Konsistenz für 14 MB
Das hat seinen Preis. Die Größe des .deb-Pakets ist von 4 MB auf 34 MB gestiegen. Beim Öffnen desselben Dokuments ist auch der PSS-Speicherverbrauch von 115 MB auf 129 MB gestiegen. Das liegt daran, dass die in der App enthaltenen Bibliotheken nicht mit anderen GTK-Apps geteilt werden können.
Die Leistung ist erhalten geblieben. Die p95-Zeit vom Tastendruck bis zur Anzeige auf dem Bildschirm ist von 4,82 ms auf 4,07 ms gesunken. Auch der Median der Zeit bis zur ersten sichtbaren Ansicht ist mit einem Rückgang von 306 ms auf 303 ms etwas schneller geworden. Wenn die App nur geöffnet bleibt, zeichnet sie wie zuvor keine Frames.
Für 14 MB zusätzlichen Speicher erhalten wir auf jeder Distribution dieselbe App.
Die Aktualisierung des mitgelieferten Toolkits ist eine regelmäßige Aufgabe, die ungefähr einmal pro Jahr anfällt. Wenn die GNOME-Laufzeitumgebung von Flatpak aktualisiert wird, aktualisieren wir zugleich auch die mitgelieferte Version. Dann bilden die acht Zeilen im Labor das Tor für diese Aktualisierung.
Über den Geschmack entscheidet mote, über die Barrierefreiheit der Benutzer
Auch die Markeneinstellungen haben wir neu geordnet. Für die Akzentfarbe und die UI-Schriftart werden die Standardwerte von mote verwendet und gleichermaßen auf die libadwaita-Widgets angewendet. Wer stattdessen den Desktop-Einstellungen folgen möchte, kann die beiden Schalter unter Einstellungen → Erscheinungsbild deaktivieren.
Die Einstellungen zur Barrierefreiheit folgen dagegen immer der Entscheidung des Benutzers. Die App überschreibt weder die Textskalierung noch die HiDPI-Einstellungen. Wer große Schrift aktiviert hat, sieht auch in mote große Schrift. Auch der Dunkelmodus kann direkt auf System, Hell oder Dunkel eingestellt werden.

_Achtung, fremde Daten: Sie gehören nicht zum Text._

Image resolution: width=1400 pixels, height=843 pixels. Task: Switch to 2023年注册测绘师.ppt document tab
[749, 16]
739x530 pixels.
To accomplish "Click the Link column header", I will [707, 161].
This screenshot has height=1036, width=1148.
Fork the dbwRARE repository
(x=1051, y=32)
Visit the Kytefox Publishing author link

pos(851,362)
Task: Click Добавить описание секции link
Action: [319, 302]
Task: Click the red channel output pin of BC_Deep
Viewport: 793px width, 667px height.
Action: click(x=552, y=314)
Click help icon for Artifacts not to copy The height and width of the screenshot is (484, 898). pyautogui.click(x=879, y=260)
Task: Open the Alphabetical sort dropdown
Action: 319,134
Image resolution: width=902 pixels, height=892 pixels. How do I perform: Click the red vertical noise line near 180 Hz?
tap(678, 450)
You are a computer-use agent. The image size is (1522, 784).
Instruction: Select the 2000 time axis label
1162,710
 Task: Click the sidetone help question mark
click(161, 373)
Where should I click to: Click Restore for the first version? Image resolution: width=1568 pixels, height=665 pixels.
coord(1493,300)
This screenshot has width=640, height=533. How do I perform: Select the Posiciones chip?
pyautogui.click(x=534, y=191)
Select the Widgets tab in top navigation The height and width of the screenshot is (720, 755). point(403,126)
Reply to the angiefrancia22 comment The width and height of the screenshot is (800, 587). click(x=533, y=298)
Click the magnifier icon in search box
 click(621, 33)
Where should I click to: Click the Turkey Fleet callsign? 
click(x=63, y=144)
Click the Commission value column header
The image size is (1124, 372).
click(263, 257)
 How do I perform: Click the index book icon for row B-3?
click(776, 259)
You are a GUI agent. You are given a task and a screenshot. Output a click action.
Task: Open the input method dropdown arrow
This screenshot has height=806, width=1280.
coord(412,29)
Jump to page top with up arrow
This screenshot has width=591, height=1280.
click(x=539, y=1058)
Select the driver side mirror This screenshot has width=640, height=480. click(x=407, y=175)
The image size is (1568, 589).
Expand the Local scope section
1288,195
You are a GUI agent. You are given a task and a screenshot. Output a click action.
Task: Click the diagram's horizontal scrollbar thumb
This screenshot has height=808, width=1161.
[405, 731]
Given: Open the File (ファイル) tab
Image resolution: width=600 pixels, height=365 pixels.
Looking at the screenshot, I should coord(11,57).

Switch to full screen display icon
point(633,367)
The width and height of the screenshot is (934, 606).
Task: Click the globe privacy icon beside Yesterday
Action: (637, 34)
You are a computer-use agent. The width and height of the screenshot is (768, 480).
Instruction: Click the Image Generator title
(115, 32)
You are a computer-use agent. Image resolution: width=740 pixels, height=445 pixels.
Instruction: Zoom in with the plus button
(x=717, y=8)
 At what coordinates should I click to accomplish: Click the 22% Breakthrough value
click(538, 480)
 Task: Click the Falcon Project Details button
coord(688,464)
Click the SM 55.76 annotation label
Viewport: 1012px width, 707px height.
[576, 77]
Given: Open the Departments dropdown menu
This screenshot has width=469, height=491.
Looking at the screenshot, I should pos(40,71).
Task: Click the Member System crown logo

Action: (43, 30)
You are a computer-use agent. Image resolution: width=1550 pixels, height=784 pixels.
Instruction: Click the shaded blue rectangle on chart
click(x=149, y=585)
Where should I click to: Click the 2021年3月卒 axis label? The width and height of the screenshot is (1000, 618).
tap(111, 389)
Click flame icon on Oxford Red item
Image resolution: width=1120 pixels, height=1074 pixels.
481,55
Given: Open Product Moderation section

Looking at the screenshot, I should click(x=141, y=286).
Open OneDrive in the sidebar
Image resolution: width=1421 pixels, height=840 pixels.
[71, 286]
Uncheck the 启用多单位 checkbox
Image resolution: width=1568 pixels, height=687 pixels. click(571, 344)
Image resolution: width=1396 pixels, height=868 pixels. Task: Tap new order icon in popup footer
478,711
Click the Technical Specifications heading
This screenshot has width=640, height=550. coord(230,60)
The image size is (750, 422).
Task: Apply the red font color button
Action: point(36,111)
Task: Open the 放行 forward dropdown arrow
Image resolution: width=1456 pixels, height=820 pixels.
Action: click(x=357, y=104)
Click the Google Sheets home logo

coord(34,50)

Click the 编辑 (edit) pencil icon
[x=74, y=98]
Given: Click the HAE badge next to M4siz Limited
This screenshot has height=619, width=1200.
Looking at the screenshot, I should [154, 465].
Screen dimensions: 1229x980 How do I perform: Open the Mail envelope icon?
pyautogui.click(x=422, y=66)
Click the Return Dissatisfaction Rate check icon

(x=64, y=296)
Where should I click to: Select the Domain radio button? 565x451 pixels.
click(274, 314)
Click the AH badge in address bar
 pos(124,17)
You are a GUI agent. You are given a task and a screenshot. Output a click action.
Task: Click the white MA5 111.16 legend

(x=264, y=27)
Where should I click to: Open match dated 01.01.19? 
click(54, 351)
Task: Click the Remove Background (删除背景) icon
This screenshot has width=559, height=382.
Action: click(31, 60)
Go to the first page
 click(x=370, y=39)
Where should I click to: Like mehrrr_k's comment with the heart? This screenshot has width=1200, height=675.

Die koreanische Eingabe haben wir in acht Umgebungen geprüft
Wenn sich das Toolkit ändert, muss zuerst die Eingabemethode geprüft werden. Wir haben die koreanische Eingabe in acht Umgebungen getestet, die sich aus den Installationsarten sowie ibus und fcitx5, X11 und Wayland und Ubuntu 22.04 und 24.04 zusammensetzen. Alle Tests wurden bestanden.
Auch die Tests haben wir so überarbeitet, dass sie nicht mehr von Prüffunktionen für die Entwicklung abhängen. Jetzt installieren wir die tatsächlich ausgelieferten Dateien und prüfen anschließend, ob die Zusammensetzung koreanischer Zeichen ordnungsgemäß funktioniert.

Der sicherste Weg, überall dieselbe App bereitzustellen, besteht darin, zunächst die Bedingungen zu reduzieren, die sich unterscheiden können.